[Dataset excerpt]

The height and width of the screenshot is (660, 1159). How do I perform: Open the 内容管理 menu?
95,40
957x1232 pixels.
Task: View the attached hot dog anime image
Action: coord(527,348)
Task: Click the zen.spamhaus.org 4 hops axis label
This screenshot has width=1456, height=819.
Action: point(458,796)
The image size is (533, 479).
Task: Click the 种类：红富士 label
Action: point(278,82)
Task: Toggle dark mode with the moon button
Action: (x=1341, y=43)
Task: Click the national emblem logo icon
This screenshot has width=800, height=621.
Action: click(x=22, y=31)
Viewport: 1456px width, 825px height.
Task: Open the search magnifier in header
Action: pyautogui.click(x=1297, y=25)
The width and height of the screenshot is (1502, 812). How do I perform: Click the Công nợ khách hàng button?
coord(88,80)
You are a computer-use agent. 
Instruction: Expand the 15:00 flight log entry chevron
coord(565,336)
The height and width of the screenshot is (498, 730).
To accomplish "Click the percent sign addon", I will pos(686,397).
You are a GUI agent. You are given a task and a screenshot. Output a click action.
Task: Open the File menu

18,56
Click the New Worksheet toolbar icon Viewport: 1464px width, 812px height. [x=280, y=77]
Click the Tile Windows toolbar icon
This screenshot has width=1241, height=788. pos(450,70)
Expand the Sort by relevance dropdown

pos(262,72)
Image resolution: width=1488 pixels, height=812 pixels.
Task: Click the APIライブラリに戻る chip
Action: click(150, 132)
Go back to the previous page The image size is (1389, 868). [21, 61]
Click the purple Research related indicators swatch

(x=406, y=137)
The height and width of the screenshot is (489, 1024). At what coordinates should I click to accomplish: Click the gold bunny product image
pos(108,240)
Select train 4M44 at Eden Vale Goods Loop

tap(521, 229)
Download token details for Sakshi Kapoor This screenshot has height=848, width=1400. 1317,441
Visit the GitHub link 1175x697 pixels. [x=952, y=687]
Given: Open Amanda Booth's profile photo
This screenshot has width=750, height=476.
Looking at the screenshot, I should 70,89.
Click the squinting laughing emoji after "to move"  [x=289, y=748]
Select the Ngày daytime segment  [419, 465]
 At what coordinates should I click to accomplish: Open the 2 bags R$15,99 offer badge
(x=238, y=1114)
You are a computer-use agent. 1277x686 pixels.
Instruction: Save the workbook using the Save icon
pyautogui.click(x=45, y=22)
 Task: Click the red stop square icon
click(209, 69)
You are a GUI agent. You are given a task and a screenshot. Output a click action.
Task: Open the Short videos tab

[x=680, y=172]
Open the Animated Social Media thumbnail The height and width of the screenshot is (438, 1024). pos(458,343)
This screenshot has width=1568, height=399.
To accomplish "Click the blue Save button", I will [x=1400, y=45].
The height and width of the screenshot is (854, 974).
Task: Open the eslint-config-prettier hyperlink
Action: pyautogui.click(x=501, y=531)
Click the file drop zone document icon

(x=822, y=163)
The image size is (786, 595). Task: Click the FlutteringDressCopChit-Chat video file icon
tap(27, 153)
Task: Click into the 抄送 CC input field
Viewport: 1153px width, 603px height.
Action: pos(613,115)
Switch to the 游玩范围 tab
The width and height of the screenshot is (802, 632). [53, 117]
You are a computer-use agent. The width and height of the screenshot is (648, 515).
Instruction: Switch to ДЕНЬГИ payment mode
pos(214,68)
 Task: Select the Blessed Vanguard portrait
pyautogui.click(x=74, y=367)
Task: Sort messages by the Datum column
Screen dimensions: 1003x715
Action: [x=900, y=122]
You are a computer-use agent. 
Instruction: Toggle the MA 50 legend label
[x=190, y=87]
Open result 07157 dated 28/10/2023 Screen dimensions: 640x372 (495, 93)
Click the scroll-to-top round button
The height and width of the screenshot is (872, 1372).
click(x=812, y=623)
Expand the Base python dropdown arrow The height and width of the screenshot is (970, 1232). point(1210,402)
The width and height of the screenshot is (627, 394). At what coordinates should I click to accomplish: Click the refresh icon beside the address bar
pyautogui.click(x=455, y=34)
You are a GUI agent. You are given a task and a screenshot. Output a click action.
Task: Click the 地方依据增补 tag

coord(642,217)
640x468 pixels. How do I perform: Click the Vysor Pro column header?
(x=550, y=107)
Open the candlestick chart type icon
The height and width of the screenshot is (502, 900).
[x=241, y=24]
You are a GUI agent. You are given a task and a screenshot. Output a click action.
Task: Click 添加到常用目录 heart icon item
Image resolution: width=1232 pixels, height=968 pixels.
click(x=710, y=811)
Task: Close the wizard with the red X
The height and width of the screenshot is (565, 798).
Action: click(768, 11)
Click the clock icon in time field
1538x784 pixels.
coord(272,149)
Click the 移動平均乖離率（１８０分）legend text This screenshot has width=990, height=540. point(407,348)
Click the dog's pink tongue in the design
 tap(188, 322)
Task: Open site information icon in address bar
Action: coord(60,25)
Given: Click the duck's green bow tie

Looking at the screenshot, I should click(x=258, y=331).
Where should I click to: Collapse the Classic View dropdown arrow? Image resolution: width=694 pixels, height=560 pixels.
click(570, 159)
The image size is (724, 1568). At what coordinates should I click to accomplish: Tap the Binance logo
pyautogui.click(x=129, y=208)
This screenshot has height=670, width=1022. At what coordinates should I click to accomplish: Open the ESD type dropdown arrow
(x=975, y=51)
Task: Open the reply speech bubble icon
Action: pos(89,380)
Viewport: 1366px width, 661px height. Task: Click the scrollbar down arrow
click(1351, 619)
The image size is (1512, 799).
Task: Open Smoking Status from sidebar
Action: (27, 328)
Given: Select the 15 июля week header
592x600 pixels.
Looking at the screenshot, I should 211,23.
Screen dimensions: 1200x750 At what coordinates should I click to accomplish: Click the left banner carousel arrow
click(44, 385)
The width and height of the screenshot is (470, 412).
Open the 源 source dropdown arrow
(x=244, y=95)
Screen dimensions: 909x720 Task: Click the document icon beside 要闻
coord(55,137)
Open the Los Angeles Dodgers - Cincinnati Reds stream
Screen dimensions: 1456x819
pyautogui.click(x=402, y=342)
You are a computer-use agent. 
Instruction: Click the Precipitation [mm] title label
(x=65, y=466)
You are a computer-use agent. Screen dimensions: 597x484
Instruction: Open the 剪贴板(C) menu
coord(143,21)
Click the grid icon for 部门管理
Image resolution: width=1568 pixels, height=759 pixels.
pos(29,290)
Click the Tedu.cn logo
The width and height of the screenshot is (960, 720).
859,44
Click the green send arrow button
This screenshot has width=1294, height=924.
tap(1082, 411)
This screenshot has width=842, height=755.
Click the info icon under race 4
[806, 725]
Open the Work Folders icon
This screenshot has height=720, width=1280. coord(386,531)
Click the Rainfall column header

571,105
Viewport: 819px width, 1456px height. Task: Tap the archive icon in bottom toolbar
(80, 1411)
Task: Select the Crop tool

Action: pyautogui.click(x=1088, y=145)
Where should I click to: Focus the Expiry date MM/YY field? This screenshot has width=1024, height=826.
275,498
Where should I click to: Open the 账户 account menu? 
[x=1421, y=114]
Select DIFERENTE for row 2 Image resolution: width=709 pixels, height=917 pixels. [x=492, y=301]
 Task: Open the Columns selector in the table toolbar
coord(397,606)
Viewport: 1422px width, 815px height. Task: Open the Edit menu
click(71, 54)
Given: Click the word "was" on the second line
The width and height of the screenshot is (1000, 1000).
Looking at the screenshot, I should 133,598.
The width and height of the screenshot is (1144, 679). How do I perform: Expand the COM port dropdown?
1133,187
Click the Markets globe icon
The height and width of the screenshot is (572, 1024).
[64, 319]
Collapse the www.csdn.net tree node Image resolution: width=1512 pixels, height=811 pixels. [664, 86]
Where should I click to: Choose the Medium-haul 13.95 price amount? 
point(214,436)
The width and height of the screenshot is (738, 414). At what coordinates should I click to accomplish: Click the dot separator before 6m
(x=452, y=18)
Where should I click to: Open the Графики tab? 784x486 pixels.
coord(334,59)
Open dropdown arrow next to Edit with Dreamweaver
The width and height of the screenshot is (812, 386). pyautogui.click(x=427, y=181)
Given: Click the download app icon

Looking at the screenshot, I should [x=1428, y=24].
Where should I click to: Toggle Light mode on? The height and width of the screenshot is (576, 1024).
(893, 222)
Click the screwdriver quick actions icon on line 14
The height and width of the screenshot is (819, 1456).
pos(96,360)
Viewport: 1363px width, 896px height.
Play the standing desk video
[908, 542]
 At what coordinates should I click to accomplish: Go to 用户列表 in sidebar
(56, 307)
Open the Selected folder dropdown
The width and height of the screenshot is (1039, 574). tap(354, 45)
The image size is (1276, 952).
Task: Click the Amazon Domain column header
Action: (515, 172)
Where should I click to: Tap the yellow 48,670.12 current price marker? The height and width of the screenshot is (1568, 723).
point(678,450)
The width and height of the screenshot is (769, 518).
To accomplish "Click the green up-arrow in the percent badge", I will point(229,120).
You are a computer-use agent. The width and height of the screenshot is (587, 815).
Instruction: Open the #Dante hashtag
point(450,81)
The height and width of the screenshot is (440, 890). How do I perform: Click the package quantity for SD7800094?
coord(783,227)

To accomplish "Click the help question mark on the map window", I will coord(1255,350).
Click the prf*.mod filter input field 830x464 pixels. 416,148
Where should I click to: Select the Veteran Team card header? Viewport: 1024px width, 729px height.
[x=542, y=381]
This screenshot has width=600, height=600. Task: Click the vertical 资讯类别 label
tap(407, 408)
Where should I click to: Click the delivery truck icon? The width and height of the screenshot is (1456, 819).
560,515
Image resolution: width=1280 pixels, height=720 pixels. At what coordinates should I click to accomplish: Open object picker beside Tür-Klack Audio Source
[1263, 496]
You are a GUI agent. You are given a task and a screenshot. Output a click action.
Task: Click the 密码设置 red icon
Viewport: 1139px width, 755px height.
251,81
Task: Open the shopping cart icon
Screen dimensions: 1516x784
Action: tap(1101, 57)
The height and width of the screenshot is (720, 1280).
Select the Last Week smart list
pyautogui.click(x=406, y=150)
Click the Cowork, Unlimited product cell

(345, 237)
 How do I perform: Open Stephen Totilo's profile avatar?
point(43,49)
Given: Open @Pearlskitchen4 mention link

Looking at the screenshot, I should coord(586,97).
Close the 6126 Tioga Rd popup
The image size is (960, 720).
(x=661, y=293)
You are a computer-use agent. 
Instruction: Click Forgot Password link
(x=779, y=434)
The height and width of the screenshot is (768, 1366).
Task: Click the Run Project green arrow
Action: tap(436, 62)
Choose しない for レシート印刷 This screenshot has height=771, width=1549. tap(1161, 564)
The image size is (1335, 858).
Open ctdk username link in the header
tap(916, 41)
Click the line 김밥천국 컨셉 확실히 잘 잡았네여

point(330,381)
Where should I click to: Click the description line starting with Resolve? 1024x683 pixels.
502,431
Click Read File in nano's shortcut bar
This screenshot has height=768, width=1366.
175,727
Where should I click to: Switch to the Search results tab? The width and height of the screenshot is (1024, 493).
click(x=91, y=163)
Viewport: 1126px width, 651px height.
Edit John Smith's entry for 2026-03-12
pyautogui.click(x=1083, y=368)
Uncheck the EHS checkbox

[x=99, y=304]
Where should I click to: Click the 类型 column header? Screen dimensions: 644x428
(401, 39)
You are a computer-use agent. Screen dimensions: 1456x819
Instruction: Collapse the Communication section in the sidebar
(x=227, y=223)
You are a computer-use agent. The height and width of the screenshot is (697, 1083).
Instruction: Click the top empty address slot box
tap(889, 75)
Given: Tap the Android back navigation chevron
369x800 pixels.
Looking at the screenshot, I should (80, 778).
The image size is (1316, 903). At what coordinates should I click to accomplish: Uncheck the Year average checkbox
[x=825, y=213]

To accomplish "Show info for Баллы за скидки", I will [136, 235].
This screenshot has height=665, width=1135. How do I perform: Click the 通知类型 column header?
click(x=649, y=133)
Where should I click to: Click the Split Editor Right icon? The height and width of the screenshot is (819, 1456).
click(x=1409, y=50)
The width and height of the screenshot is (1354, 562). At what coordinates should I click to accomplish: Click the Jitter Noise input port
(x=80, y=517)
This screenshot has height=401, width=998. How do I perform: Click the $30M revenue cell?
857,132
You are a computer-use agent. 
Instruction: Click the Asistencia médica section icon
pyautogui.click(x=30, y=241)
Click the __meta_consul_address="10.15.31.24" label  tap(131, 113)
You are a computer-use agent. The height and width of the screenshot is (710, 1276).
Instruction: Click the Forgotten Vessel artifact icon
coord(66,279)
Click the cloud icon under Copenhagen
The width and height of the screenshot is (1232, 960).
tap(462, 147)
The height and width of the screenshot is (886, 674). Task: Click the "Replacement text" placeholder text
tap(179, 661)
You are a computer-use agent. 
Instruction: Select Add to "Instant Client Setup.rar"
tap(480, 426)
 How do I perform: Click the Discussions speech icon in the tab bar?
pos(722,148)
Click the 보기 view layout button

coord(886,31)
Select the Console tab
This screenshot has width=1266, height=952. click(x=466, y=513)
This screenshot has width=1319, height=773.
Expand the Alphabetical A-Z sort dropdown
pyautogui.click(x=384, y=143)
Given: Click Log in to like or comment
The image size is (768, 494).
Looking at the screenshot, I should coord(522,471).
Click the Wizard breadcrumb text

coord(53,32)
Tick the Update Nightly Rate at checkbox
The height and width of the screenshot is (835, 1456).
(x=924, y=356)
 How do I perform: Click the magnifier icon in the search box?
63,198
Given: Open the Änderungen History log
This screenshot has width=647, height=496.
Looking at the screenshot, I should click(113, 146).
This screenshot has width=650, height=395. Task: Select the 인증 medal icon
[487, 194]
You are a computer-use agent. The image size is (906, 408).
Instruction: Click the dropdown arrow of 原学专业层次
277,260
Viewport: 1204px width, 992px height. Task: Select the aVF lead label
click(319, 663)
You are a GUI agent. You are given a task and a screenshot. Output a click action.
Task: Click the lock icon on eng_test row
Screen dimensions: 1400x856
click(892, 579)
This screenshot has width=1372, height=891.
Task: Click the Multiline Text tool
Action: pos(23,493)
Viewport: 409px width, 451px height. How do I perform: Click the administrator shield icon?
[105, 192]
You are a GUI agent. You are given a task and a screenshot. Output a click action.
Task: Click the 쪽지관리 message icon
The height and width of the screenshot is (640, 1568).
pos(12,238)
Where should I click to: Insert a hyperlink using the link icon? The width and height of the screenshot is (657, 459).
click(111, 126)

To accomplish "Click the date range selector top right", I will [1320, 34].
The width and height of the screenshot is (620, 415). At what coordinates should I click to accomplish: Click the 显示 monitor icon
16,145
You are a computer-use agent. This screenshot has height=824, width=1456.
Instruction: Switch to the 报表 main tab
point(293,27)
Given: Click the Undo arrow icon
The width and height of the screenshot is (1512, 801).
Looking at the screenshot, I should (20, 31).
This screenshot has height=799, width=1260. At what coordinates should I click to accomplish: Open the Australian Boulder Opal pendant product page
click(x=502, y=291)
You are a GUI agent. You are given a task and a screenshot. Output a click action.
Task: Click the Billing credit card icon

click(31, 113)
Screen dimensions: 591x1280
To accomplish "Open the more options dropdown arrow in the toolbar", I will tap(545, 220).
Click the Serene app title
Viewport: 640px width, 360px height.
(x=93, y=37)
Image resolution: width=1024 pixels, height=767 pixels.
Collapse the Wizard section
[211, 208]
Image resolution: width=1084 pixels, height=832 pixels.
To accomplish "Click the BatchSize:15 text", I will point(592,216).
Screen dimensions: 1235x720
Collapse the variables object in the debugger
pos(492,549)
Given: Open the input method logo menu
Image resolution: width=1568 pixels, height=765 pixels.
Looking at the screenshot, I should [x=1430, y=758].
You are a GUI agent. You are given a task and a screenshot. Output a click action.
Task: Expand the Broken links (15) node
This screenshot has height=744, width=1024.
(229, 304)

What is asked:
Can you copy out the lines above, starting at the line containing "The width and height of the screenshot is (620, 415)." and ending at the line containing "click(x=502, y=291)"?

Task solution:
The width and height of the screenshot is (620, 415). At what coordinates should I click to accomplish: Click the 显示 monitor icon
16,145
You are a computer-use agent. This screenshot has height=824, width=1456.
Instruction: Switch to the 报表 main tab
point(293,27)
Given: Click the Undo arrow icon
The width and height of the screenshot is (1512, 801).
Looking at the screenshot, I should (20, 31).
This screenshot has height=799, width=1260. At what coordinates should I click to accomplish: Open the Australian Boulder Opal pendant product page
click(x=502, y=291)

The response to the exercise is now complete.